まあ、陸の上だし着る物なんてなんでもいいんだけどね。
団長はおなじみの、前髪をラフに降ろしたバージョン。今日はグレーのシャツに黒のスラックス姿。
シャルナークさんは白シャツにキャメルのジャケット。細身のパンツスタイルだ。
そして……黒のパーカーにジーンズ姿のフェイタンさん!!
クロムハーツかなぁ、なんか格好いいアクセサリー類まで、さりげなくつけていたり。
ああああもう!! この心の中に噴き出す鼻血をどこにぶつけたらいい!!
「何ジロジロ見てるね……殺されたいか?」
「ふわああ!! す、すみません、つい!」
ど、動悸が治まらないよう……目に毒とはこのことだ。
だめだめ、こんなことで無駄にオーラを噴出している場合じゃない。
オークションの下見だとか言ってるけど、このメンバーだ。
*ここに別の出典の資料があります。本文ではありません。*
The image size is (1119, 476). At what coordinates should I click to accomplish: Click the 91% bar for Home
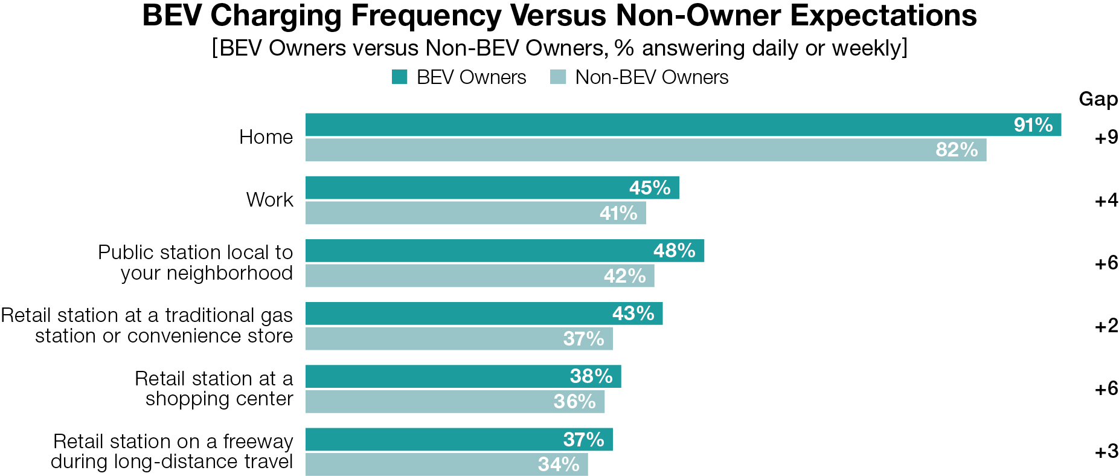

いつマフィア相手に戦闘を起こしても不思議じゃないし、陸上での戦闘は苦手なんだから、オーラはとことん節約しないと。
節約か……団長が特質系だから、あと現地で補給出来るのはシャルナークさんの操作系と、フェイタンさんの変化系のオーラか。
うーん……。
「フルーツやお酒と一緒にお肉も食べたいなあ……あ、ステ――じゃなかった、ウボォーさん! ノブナガさんも一緒に行きましょうよー!」
ちょうど、近くに車を停めた二人に声をかける。
強化系の兄ちゃん達はちょっと顔を見合わせて、
「あのなあ、団長に少人数って言われただろうがよ!」
「ポー、今さらっと、俺達を肉呼ばわりしなかったか……?」
「き、気のせいですって……」
ノブナガさんたら怖いなあもう。
びくっとしつつもちょっとがっかりしていたら、隣にいたシャルナークさんがふーん、と首を傾げた。
「ポーってさ。もしかしてだけど、俺達の念の系統、全員把握してたりするの?」
「え……?」
にっこりと尋ねてくる金髪美青年。
その笑顔の裏側に潜む真意が、正直おそろしい。
そういや、イルミが言っていた。悟ったことを軽々しく口に出すのはアウト。下手に勘が鋭いと知られると、口封じに殺されやすくなるから気をつけて、と。
「えーと……」
「ん?」
でも確か、こうも言っていた。
自分の実力を、相手に認めさせたい場合においてのみ――有効だ。
「そりゃあ……生物学者ですからね。一昨日、直接オーラを吸収させて貰ったメンバーはもちろん他の団員も。ほぼ丸一日一緒に過ごしてたら、系統だけじゃなく生体オーラが体内を流れる特徴から、どんな念能力を使う人なのか、大体の予測をつけることくらいはできますよ。海の生き物に比べたら、人間はとても分かりやすいから」
半分は真実。半分は、まあ、原作を読んでるから知ってるっていうハッタリも入ってるけど。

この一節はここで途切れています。